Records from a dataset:
• • •

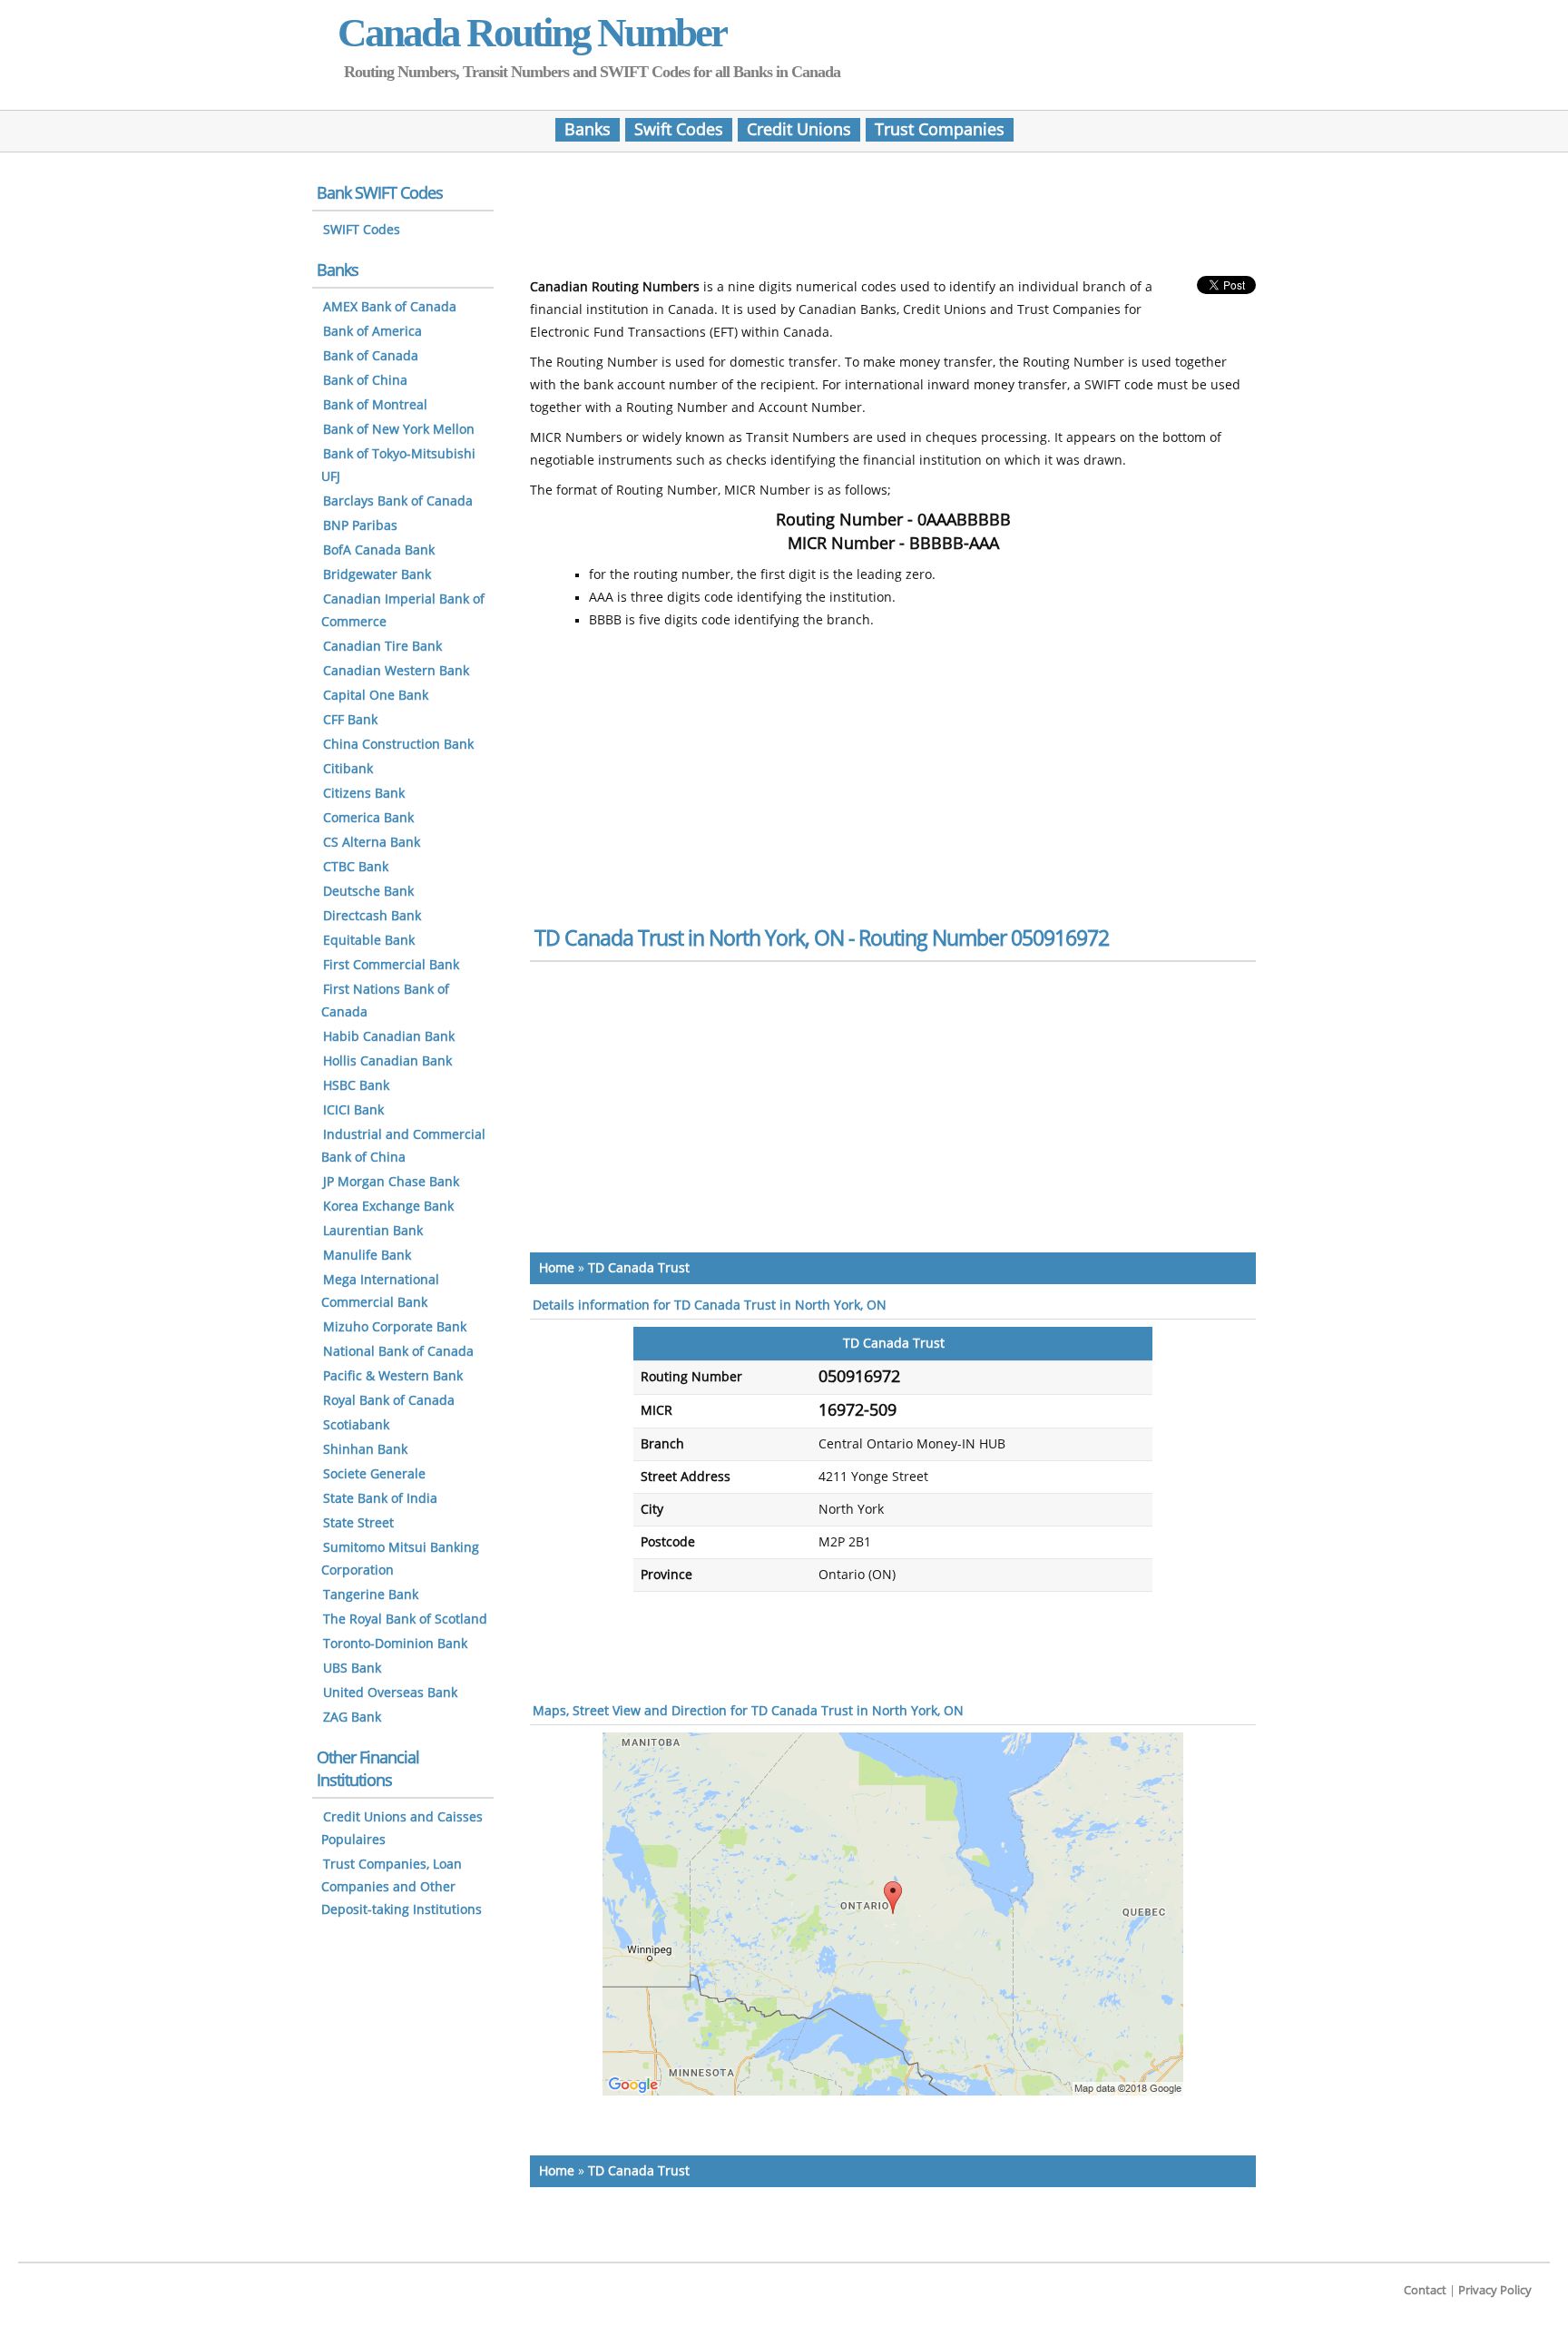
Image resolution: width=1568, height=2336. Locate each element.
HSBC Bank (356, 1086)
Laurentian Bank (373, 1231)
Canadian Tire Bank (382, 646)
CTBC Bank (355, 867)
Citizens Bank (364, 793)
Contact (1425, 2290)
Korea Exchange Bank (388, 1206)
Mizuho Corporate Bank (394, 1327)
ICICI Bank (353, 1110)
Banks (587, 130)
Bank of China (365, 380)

• • •

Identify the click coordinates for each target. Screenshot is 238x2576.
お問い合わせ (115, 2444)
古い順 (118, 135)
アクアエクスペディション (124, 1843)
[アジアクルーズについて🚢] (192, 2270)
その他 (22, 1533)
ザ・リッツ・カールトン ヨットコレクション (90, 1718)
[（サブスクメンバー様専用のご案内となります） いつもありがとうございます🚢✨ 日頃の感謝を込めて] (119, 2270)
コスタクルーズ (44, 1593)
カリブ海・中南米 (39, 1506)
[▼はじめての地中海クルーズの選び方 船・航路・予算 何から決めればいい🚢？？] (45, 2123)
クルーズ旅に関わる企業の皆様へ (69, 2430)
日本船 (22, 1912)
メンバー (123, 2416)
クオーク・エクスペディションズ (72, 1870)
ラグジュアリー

• • •

What is needed: Return only the lines between the one holding "Image resolution: width=1568, height=2336." and the one holding "Bank of China (365, 380)", inclusive, exactly as they appear above.

Solution to the problem:
Image resolution: width=1568, height=2336. Locate each element.
HSBC Bank (356, 1086)
Laurentian Bank (373, 1231)
Canadian Tire Bank (382, 646)
CTBC Bank (355, 867)
Citizens Bank (364, 793)
Contact (1425, 2290)
Korea Exchange Bank (388, 1206)
Mizuho Corporate Bank (394, 1327)
ICICI Bank (353, 1110)
Banks (587, 130)
Bank of China (365, 380)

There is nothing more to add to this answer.